Face à la polémique, la carte de la mise en retrait. La nouvelle première présidente de la Cour des comptes, Amélie de Montchalin, qui a pris ses fonctions ce lundi 23 février au lendemain de son départ du gouvernement, a fait savoir qu’elle allait «s’abstenir de participer» aux débats sur les finances publiques 2025.
Sont concernés, selon le communiqué publié par l’institution de la rue Cambon, les «délibérés relatifs aux travaux portant sur l’exécution du budget de l’Etat et de la Sécurité sociale pour 2025 et sur la certification des comptes 2025 ainsi que les rapports concernant les organismes sur lesquels elle a exercé une autorité au cours des trois dernières années».
Le billet de Jonathan Bouchet-Petersen
Au sujet du budget 2026, qu’Amélie de Montchalin a contribué à élaborer en tant que ministre de l’Action et des comptes publics, aucune annonce n’a été faite. «En application de l’article L. 120-10 du code des juridictions financières, la première présidente a remis aujourd’hui sa déclaration d’intérêts au collège de déontologie de la Cour», a simplement déclaré la Cour des comptes, alors que la nomination par le président de la République le 11 février de cette ancienne députée, figure historique du macronisme, a suscité une vive controverse dans le monde politique.

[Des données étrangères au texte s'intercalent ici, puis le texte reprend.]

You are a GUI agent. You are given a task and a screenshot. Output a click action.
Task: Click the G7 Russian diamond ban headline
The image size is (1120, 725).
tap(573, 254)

L’opposition a dénoncé une situation de conflit d’intérêts chez une ministre sortante chargée de se prononcer sur le déficit public ou les choix budgétaires d’un gouvernement dont elle aura fait partie. Avant les comptes publics, Amélie de Montchalin avait été secrétaire d’Etat aux Affaires européennes, ministre de la Fonction publique puis ministre de la Transition écologique, poste qu’elle avait quitté après sa défaite aux élections législatives en 2022.